Wednesday, December 31, 2008

Decisions

Well a New Year is upon me. There will be some changes made!

Thursday, December 11, 2008

No real change

I just don't know how I'm going to change my outlook on things. There is this girl at my job that I am totally infatuated with. Literally my heart jumped the first time I saw her. Luckily I know one of her friends...I asked her about any possibilities and I got the line that she has just gotten out of a long relationship and she doesn't want to date anyone.

Just to let anyone who is actually reading this know up front, I haven't been on a date in 3 or 4 years. It's just pathetic. It has to do with my lack of confidence, plus the fact that I'm overweight.
So, that just makes my job harder. Only once in my life have I had a girlfriend for more than 2 dates. That lasted about a year and I fucked that one up. So you can see why I get down on myself when it comes to women.
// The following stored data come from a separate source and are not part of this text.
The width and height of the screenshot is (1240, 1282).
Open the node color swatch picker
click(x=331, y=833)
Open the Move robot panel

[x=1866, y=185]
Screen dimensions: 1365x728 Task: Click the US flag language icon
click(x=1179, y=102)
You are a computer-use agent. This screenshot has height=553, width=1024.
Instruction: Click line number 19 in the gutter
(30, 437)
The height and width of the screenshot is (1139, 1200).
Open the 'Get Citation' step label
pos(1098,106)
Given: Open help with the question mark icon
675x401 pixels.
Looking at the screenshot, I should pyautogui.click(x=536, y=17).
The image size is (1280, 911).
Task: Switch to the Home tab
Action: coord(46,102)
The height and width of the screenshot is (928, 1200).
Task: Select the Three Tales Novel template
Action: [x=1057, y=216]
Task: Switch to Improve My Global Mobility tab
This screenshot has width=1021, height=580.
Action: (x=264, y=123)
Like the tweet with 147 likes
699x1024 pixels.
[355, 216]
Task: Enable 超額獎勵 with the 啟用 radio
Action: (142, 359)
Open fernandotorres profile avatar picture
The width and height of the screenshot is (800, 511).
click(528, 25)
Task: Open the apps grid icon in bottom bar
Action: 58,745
Being 37 years old and hardly having any experience on the dating scene is pretty rotten. It's not like I'm a bad looking guy or anything.

Wednesday, December 3, 2008

Can't Shake It

I tell you, I am really starting to hate the Christmas season. There I refuse to say "holiday" season. Over 1 billion people celebrate Christmas and I can't say it?? Fuck you.

Ever since my dad passed away I really have no desire to do the Christmas thing. Along with the fact that I'm always single and it makes it really tough to have any attachment to the season. For the first time I will be stuck working on Christmas Eve until midnight. So I will leave work, go home to a empty house and most likely cry myself to sleep. The world just sucks right now.

If I happen to die or get killed before Christmas, the world will be better off without me.